Write down every entry once more, exactly as it reads.
=-=-=
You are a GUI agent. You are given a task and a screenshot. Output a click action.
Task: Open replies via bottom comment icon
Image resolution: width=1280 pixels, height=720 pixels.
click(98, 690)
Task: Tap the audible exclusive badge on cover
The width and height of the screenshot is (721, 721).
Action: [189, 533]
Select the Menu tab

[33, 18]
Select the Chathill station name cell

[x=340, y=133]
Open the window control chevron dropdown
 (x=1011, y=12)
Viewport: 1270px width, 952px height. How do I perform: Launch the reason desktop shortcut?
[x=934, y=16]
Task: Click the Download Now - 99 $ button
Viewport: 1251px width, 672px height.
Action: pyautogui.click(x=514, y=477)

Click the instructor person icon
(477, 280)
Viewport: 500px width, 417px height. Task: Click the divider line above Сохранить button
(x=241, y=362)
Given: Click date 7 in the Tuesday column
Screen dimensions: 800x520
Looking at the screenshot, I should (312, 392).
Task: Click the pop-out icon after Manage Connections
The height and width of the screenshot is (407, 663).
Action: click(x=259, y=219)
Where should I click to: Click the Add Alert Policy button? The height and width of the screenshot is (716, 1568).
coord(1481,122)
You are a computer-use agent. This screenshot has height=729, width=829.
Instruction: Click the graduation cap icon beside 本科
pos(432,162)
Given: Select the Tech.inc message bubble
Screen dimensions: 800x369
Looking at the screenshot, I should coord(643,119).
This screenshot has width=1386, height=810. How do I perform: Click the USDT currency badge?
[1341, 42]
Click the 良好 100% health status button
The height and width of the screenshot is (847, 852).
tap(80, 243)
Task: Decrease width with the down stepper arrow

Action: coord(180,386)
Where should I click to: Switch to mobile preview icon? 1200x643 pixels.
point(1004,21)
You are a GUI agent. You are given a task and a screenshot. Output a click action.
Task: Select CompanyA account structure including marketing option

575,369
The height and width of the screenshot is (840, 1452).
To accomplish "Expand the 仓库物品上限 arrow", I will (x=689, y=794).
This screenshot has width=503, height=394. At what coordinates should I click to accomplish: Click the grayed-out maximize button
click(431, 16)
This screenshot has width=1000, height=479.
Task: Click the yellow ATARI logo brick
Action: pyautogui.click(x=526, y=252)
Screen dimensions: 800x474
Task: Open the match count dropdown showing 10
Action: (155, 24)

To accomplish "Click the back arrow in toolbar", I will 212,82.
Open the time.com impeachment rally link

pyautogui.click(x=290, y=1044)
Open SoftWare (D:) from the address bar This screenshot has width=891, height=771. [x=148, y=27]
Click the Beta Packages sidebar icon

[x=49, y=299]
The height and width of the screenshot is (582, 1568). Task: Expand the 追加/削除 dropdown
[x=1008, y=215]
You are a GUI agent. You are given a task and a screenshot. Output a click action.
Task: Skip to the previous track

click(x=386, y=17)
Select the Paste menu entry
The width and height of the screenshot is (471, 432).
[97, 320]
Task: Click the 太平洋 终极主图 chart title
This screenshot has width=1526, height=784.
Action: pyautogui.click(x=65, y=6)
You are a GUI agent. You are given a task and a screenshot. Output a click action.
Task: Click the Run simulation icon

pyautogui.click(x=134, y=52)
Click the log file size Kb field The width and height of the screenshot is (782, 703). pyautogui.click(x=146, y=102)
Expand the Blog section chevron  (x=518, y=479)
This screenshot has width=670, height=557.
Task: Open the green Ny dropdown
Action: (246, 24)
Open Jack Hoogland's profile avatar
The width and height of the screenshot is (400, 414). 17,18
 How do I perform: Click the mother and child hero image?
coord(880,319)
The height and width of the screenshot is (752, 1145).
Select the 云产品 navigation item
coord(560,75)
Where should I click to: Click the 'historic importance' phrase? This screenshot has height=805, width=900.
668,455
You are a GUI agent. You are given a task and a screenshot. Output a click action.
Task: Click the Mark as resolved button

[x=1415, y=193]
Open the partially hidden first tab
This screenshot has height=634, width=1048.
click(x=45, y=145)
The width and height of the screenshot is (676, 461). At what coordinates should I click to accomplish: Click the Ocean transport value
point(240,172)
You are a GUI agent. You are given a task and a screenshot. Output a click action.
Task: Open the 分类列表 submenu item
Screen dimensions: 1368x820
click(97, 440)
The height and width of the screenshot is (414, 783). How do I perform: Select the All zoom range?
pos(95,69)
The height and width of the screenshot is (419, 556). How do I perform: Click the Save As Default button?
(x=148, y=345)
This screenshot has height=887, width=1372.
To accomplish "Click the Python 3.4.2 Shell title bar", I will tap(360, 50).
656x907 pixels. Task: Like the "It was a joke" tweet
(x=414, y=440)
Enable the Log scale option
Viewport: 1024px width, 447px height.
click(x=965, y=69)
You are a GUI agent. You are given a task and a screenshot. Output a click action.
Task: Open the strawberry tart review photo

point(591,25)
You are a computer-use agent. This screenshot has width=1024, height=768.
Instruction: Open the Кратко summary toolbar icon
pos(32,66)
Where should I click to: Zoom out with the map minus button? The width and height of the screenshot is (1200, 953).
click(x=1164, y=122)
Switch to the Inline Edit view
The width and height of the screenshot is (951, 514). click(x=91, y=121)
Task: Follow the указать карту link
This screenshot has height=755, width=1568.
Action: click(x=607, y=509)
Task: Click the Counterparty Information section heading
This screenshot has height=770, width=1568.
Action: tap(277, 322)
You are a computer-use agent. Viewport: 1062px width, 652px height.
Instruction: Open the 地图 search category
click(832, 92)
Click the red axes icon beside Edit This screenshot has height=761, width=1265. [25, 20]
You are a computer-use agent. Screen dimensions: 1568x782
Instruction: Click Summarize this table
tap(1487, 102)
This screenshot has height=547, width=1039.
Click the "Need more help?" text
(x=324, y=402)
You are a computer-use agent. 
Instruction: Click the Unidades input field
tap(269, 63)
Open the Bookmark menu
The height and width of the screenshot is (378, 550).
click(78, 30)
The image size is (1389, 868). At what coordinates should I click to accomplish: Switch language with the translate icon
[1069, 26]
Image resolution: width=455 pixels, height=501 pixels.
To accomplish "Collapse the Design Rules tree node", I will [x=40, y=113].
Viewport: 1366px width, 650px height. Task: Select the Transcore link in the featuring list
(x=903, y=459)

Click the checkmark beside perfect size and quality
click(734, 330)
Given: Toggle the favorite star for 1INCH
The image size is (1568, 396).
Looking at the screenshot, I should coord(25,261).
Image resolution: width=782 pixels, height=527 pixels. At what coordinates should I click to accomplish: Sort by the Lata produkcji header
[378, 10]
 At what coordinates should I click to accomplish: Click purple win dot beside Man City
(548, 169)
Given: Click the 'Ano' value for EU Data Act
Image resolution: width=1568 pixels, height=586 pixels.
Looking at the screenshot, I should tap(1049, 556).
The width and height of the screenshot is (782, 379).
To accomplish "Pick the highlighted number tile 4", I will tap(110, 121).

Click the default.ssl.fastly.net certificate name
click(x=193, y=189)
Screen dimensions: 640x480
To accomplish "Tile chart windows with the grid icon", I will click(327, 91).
=-=-=
- Written response:
You are a GUI agent. You are given a task and a screenshot. Output a click action.
Task: Open replies via bottom comment icon
Image resolution: width=1280 pixels, height=720 pixels.
click(98, 690)
Task: Tap the audible exclusive badge on cover
The width and height of the screenshot is (721, 721).
Action: [189, 533]
Select the Menu tab

[33, 18]
Select the Chathill station name cell

[x=340, y=133]
Open the window control chevron dropdown
 (x=1011, y=12)
Viewport: 1270px width, 952px height. How do I perform: Launch the reason desktop shortcut?
[x=934, y=16]
Task: Click the Download Now - 99 $ button
Viewport: 1251px width, 672px height.
Action: pyautogui.click(x=514, y=477)

Click the instructor person icon
(477, 280)
Viewport: 500px width, 417px height. Task: Click the divider line above Сохранить button
(x=241, y=362)
Given: Click date 7 in the Tuesday column
Screen dimensions: 800x520
Looking at the screenshot, I should (312, 392).
Task: Click the pop-out icon after Manage Connections
The height and width of the screenshot is (407, 663).
Action: click(x=259, y=219)
Where should I click to: Click the Add Alert Policy button? The height and width of the screenshot is (716, 1568).
coord(1481,122)
You are a computer-use agent. This screenshot has height=729, width=829.
Instruction: Click the graduation cap icon beside 本科
pos(432,162)
Given: Select the Tech.inc message bubble
Screen dimensions: 800x369
Looking at the screenshot, I should coord(643,119).
This screenshot has width=1386, height=810. How do I perform: Click the USDT currency badge?
[1341, 42]
Click the 良好 100% health status button
The height and width of the screenshot is (847, 852).
tap(80, 243)
Task: Decrease width with the down stepper arrow

Action: coord(180,386)
Where should I click to: Switch to mobile preview icon? 1200x643 pixels.
point(1004,21)
You are a GUI agent. You are given a task and a screenshot. Output a click action.
Task: Select CompanyA account structure including marketing option

575,369
The height and width of the screenshot is (840, 1452).
To accomplish "Expand the 仓库物品上限 arrow", I will (x=689, y=794).
This screenshot has width=503, height=394. At what coordinates should I click to accomplish: Click the grayed-out maximize button
click(431, 16)
This screenshot has width=1000, height=479.
Task: Click the yellow ATARI logo brick
Action: pyautogui.click(x=526, y=252)
Screen dimensions: 800x474
Task: Open the match count dropdown showing 10
Action: (155, 24)

To accomplish "Click the back arrow in toolbar", I will 212,82.
Open the time.com impeachment rally link

pyautogui.click(x=290, y=1044)
Open SoftWare (D:) from the address bar This screenshot has width=891, height=771. [x=148, y=27]
Click the Beta Packages sidebar icon

[x=49, y=299]
The height and width of the screenshot is (582, 1568). Task: Expand the 追加/削除 dropdown
[x=1008, y=215]
You are a GUI agent. You are given a task and a screenshot. Output a click action.
Task: Skip to the previous track

click(x=386, y=17)
Select the Paste menu entry
The width and height of the screenshot is (471, 432).
[97, 320]
Task: Click the 太平洋 终极主图 chart title
This screenshot has width=1526, height=784.
Action: pyautogui.click(x=65, y=6)
You are a GUI agent. You are given a task and a screenshot. Output a click action.
Task: Click the Run simulation icon

pyautogui.click(x=134, y=52)
Click the log file size Kb field The width and height of the screenshot is (782, 703). pyautogui.click(x=146, y=102)
Expand the Blog section chevron  (x=518, y=479)
This screenshot has width=670, height=557.
Task: Open the green Ny dropdown
Action: (246, 24)
Open Jack Hoogland's profile avatar
The width and height of the screenshot is (400, 414). 17,18
 How do I perform: Click the mother and child hero image?
coord(880,319)
The height and width of the screenshot is (752, 1145).
Select the 云产品 navigation item
coord(560,75)
Where should I click to: Click the 'historic importance' phrase? This screenshot has height=805, width=900.
668,455
You are a GUI agent. You are given a task and a screenshot. Output a click action.
Task: Click the Mark as resolved button

[x=1415, y=193]
Open the partially hidden first tab
This screenshot has height=634, width=1048.
click(x=45, y=145)
The width and height of the screenshot is (676, 461). At what coordinates should I click to accomplish: Click the Ocean transport value
point(240,172)
You are a GUI agent. You are given a task and a screenshot. Output a click action.
Task: Open the 分类列表 submenu item
Screen dimensions: 1368x820
click(97, 440)
The height and width of the screenshot is (414, 783). How do I perform: Select the All zoom range?
pos(95,69)
The height and width of the screenshot is (419, 556). How do I perform: Click the Save As Default button?
(x=148, y=345)
This screenshot has height=887, width=1372.
To accomplish "Click the Python 3.4.2 Shell title bar", I will tap(360, 50).
656x907 pixels. Task: Like the "It was a joke" tweet
(x=414, y=440)
Enable the Log scale option
Viewport: 1024px width, 447px height.
click(x=965, y=69)
You are a GUI agent. You are given a task and a screenshot. Output a click action.
Task: Open the strawberry tart review photo

point(591,25)
You are a computer-use agent. This screenshot has width=1024, height=768.
Instruction: Open the Кратко summary toolbar icon
pos(32,66)
Where should I click to: Zoom out with the map minus button? The width and height of the screenshot is (1200, 953).
click(x=1164, y=122)
Switch to the Inline Edit view
The width and height of the screenshot is (951, 514). click(x=91, y=121)
Task: Follow the указать карту link
This screenshot has height=755, width=1568.
Action: click(x=607, y=509)
Task: Click the Counterparty Information section heading
This screenshot has height=770, width=1568.
Action: tap(277, 322)
You are a computer-use agent. Viewport: 1062px width, 652px height.
Instruction: Open the 地图 search category
click(832, 92)
Click the red axes icon beside Edit This screenshot has height=761, width=1265. [25, 20]
You are a computer-use agent. Screen dimensions: 1568x782
Instruction: Click Summarize this table
tap(1487, 102)
This screenshot has height=547, width=1039.
Click the "Need more help?" text
(x=324, y=402)
You are a computer-use agent. 
Instruction: Click the Unidades input field
tap(269, 63)
Open the Bookmark menu
The height and width of the screenshot is (378, 550).
click(78, 30)
The image size is (1389, 868). At what coordinates should I click to accomplish: Switch language with the translate icon
[1069, 26]
Image resolution: width=455 pixels, height=501 pixels.
To accomplish "Collapse the Design Rules tree node", I will [x=40, y=113].
Viewport: 1366px width, 650px height. Task: Select the Transcore link in the featuring list
(x=903, y=459)

Click the checkmark beside perfect size and quality
click(734, 330)
Given: Toggle the favorite star for 1INCH
The image size is (1568, 396).
Looking at the screenshot, I should coord(25,261).
Image resolution: width=782 pixels, height=527 pixels. At what coordinates should I click to accomplish: Sort by the Lata produkcji header
[378, 10]
 At what coordinates should I click to accomplish: Click purple win dot beside Man City
(548, 169)
Given: Click the 'Ano' value for EU Data Act
Image resolution: width=1568 pixels, height=586 pixels.
Looking at the screenshot, I should tap(1049, 556).
The width and height of the screenshot is (782, 379).
To accomplish "Pick the highlighted number tile 4", I will tap(110, 121).

Click the default.ssl.fastly.net certificate name
click(x=193, y=189)
Screen dimensions: 640x480
To accomplish "Tile chart windows with the grid icon", I will click(327, 91).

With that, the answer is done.